▶ **Stated goal**: Please rewrite everything in the disk compression text from "I mean, for" down to "using that feature?", switching "disk space" to "storage space".
## Begin Source text
They claim that there won't be a performance delta.
How?
There's probably gonna be a little bit of a performance hit.
Okay.
I mean, there'd have to be.
Anytime compression's involved, there's gonna be a little bit of a hit, but it'll probably
be negligible.
Really?
So if it's negligible...
This is a legitimate question.
If it's negligible, why do we bother on compressing anything in the first place?
Sometimes negligible pisses people off, like benchmark junkies and people that are really
into benchmarking, stuff like that.
If you wanna squeeze every ounce of power out of your computer, you don't want anything
like bringing it down.
That's why people are so hardcore about overclocking their GPUs and stuff like that.
I mean, for the average user, yeah, I don't see the problem with it.
I think everybody should compress it.
And to be honest, NTFS has supported that forever.
You can actually go into your NTS volume and enable compression across the whole volume
and reclaim a ton of disk space, but how often do you hear of people using that feature?
You just really don't.
## End Source text
## Begin Material
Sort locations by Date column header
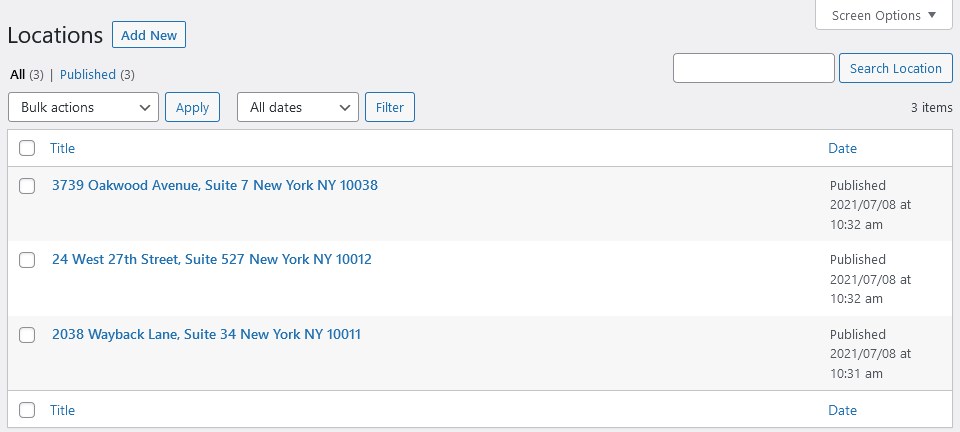Viewport: 960px width, 432px height. point(842,148)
## End Material
▶ **Task solution**:
I mean, for the average user, yeah, I don't see the problem with it.
I think everybody should compress it.
And to be honest, NTFS has supported that forever.
You can actually go into your NTS volume and enable compression across the whole volume
and reclaim a ton of storage space, but how often do you hear of people using that feature?